(Exercise) Lines below that include the word "target" should each be copied.

(Data extracted from a collection)
BEGIN

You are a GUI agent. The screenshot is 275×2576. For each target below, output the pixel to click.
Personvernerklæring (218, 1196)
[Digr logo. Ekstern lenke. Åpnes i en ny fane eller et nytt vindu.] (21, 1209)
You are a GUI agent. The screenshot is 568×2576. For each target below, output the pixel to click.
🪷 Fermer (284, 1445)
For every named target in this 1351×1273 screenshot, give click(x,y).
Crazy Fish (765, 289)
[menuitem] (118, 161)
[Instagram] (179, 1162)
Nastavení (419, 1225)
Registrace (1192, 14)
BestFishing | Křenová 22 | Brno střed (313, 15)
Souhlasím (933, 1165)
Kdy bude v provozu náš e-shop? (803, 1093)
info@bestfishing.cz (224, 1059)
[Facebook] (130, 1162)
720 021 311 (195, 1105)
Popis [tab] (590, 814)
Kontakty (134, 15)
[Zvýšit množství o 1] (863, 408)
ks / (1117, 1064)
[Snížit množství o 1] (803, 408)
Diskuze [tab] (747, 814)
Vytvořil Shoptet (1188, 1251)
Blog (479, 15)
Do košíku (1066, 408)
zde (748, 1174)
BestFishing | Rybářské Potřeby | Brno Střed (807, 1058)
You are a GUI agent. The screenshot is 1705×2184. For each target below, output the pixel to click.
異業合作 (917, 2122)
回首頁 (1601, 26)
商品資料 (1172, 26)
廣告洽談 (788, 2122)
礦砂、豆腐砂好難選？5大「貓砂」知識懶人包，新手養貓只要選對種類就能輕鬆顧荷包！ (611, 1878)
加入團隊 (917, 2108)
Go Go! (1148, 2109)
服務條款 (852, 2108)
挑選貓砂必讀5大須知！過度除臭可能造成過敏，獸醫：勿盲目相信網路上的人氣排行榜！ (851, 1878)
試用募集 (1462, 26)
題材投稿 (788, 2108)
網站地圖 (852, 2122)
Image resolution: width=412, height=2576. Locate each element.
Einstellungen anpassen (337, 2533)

END

(Your response)
You are a GUI agent. The screenshot is 275×2576. For each target below, output the pixel to click.
You are a GUI agent. The screenshot is 568×2576. For each target below, output the pixel to click.
For every named target in this 1351×1273 screenshot, give click(x,y).
You are a GUI agent. The screenshot is 1705×2184. For each target below, output the pixel to click.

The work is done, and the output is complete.